> What to work on
[1] Print the part of the article on wearable health devices that begins at the words "Your average smartphone" and stops after "one's physical condition.", copying every word and mark unchanged.
[2] Answer these questions using the article on wearable health devices:
(a) In which city and state is CES held each year?
(b) Which two mobile operating systems does the article name?
(c) What can diabetics monitor with a peripheral plug-in gadget?

> Document excerpt
=-=-=-=-=
Your average smartphone now has more processing power than the supercomputers used by NASA circa 1969 when it sent three astronauts to the moon. It's no surprise then, that there has been a growing surge in recent years of start-ups specifically developing peripheral devices to monitor intimate details of one's physical condition.
This trend was highlighted at last year's consumer electronics show (CES), the world's biggest technology exhibition. Held annually in Las Vegas, Nevada, CES was a perfect opportunity for many original equipment manufacturers (OEMs) to exhibit their latest and greatest inventions; from smartwatches that can track your heart rate and sleep quality to armchairs that exercise you in the comfort of your home. There was even a hearing aid developed by Siemens to allow the user to zoom into sounds.
The rise of wearable devices was attributed to a much larger societal disposition towards the Internet of Things (IoT). Although the IoT, as a concept, has been around for many years, it's only recently started to pick up traction. A maturing ecosystem of mobile operating systems (OSs) such as Android and iOS as well as an improving cloud computing infrastructure and the widespread availability of cheap wireless sensors means that OEMs in the consumer electronics sector have glimpsed the profitability of the medical technology (MedTech) sector and they want a piece of the pie.
The ability to create cheap devices that don't require heavy on-board processing, rather outsourcing this to a server in the sky, means that nearly every household object in sight can now be equipped with a sensor and a screen giving up-to-date information on any number of ailments or long term conditions. Diabetics can use a peripheral plug-in gadgets to monitor blood glucose, chronic kidney patients can save time-consuming visits to the doctor by testing at home and patients with a gruelling pill-regime can track their exact intake with a handy smartphone app.
=-=-=-=-=
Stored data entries
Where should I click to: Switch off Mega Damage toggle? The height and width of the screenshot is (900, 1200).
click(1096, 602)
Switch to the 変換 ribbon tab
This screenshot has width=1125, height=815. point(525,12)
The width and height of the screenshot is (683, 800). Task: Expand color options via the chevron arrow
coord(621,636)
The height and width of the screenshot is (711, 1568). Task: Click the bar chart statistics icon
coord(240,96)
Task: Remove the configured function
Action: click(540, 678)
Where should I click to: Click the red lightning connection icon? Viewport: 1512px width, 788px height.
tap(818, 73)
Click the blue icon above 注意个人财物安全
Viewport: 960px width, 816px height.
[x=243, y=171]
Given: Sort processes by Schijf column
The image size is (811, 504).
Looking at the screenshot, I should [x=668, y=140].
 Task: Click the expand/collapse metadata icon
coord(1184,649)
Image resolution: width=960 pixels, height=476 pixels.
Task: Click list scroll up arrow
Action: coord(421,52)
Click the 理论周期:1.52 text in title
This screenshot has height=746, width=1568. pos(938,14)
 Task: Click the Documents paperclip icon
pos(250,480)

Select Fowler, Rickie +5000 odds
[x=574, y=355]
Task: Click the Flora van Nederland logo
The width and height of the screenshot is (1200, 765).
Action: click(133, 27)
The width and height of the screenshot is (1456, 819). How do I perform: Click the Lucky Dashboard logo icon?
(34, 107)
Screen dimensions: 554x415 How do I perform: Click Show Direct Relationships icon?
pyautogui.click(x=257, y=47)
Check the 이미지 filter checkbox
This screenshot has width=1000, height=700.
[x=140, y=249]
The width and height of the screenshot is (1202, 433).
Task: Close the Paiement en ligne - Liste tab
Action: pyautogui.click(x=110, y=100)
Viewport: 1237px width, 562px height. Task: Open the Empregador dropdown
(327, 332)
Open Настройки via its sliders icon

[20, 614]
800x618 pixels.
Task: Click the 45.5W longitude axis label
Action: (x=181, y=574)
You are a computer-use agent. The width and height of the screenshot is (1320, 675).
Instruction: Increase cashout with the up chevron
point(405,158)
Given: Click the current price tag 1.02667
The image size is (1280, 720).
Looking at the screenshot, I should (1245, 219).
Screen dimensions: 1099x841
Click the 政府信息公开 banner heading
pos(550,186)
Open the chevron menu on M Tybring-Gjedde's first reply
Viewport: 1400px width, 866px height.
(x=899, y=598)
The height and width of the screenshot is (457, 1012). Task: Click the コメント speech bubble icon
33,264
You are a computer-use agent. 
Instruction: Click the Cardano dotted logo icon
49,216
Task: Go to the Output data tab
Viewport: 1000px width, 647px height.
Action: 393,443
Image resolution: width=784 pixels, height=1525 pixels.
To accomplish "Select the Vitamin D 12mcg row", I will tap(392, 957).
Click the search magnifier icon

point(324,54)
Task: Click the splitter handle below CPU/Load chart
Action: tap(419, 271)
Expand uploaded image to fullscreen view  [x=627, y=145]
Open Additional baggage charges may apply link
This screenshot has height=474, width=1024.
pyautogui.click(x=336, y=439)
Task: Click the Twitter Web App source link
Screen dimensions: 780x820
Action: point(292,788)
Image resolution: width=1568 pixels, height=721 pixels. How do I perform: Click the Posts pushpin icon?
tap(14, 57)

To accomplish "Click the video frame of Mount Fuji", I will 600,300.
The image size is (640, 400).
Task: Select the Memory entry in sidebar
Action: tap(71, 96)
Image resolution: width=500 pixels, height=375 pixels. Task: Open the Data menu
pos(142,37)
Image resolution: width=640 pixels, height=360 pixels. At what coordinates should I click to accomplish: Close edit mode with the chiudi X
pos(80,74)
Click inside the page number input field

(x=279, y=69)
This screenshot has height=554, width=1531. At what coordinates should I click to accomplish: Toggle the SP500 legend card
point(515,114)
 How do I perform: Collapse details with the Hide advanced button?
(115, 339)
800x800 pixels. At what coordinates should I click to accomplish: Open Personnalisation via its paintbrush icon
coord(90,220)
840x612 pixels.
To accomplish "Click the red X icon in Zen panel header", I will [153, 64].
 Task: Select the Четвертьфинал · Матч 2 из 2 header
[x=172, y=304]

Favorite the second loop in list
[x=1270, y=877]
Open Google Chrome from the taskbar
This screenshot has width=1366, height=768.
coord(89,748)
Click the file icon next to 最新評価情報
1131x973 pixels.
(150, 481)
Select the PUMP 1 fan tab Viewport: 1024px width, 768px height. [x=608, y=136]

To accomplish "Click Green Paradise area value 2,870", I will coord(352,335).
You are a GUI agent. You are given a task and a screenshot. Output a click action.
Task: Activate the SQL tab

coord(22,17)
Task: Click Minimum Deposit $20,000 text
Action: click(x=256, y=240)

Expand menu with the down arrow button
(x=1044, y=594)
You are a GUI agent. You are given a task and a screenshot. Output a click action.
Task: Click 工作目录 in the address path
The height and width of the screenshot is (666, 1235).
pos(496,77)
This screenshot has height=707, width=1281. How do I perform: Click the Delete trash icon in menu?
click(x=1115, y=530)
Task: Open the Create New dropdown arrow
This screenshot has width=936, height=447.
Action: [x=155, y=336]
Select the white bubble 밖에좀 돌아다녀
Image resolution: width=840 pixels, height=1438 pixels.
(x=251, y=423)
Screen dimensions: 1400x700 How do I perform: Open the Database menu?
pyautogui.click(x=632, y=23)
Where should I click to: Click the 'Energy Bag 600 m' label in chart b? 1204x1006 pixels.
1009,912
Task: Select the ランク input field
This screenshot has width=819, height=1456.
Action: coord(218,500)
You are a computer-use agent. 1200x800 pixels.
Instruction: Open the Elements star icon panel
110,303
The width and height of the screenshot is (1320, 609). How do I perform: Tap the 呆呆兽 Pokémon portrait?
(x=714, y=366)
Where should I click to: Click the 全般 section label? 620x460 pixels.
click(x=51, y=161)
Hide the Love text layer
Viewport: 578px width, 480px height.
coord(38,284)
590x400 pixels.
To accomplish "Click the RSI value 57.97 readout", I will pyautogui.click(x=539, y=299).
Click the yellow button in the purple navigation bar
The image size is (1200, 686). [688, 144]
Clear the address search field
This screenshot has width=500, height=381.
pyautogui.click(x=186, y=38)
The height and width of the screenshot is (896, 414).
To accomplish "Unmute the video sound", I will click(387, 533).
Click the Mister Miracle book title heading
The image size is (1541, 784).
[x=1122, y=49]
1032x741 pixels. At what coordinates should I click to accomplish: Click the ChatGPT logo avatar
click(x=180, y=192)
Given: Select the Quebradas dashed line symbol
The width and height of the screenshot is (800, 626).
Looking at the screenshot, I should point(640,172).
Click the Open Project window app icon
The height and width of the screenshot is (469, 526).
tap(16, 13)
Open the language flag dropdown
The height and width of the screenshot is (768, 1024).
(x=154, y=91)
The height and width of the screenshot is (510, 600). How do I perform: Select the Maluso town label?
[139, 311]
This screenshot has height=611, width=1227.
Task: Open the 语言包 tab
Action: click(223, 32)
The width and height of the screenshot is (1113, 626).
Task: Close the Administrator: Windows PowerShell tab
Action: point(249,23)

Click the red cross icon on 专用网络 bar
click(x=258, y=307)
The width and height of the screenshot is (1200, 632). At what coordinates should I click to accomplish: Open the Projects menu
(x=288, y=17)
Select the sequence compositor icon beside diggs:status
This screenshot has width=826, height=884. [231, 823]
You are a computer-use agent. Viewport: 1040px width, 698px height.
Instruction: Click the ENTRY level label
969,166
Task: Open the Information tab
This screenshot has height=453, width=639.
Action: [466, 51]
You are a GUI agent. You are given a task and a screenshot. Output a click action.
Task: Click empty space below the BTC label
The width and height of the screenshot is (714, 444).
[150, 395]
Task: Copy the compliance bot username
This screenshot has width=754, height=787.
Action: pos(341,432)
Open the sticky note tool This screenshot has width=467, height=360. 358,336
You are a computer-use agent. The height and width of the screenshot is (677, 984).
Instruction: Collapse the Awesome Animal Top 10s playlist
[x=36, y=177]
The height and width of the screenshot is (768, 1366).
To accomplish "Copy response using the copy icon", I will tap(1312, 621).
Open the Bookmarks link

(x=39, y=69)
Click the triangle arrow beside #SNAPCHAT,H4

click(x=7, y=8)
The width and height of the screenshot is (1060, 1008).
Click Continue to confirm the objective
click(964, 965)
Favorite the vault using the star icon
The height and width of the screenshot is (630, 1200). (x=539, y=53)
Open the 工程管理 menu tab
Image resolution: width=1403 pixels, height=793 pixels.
=-=-=-=-=
> Per-task outputs
[1]
Your average smartphone now has more processing power than the supercomputers used by NASA circa 1969 when it sent three astronauts to the moon. It's no surprise then, that there has been a growing surge in recent years of start-ups specifically developing peripheral devices to monitor intimate details of one's physical condition.

[2]
(a) Las Vegas, Nevada
(b) Android and iOS
(c) Blood glucose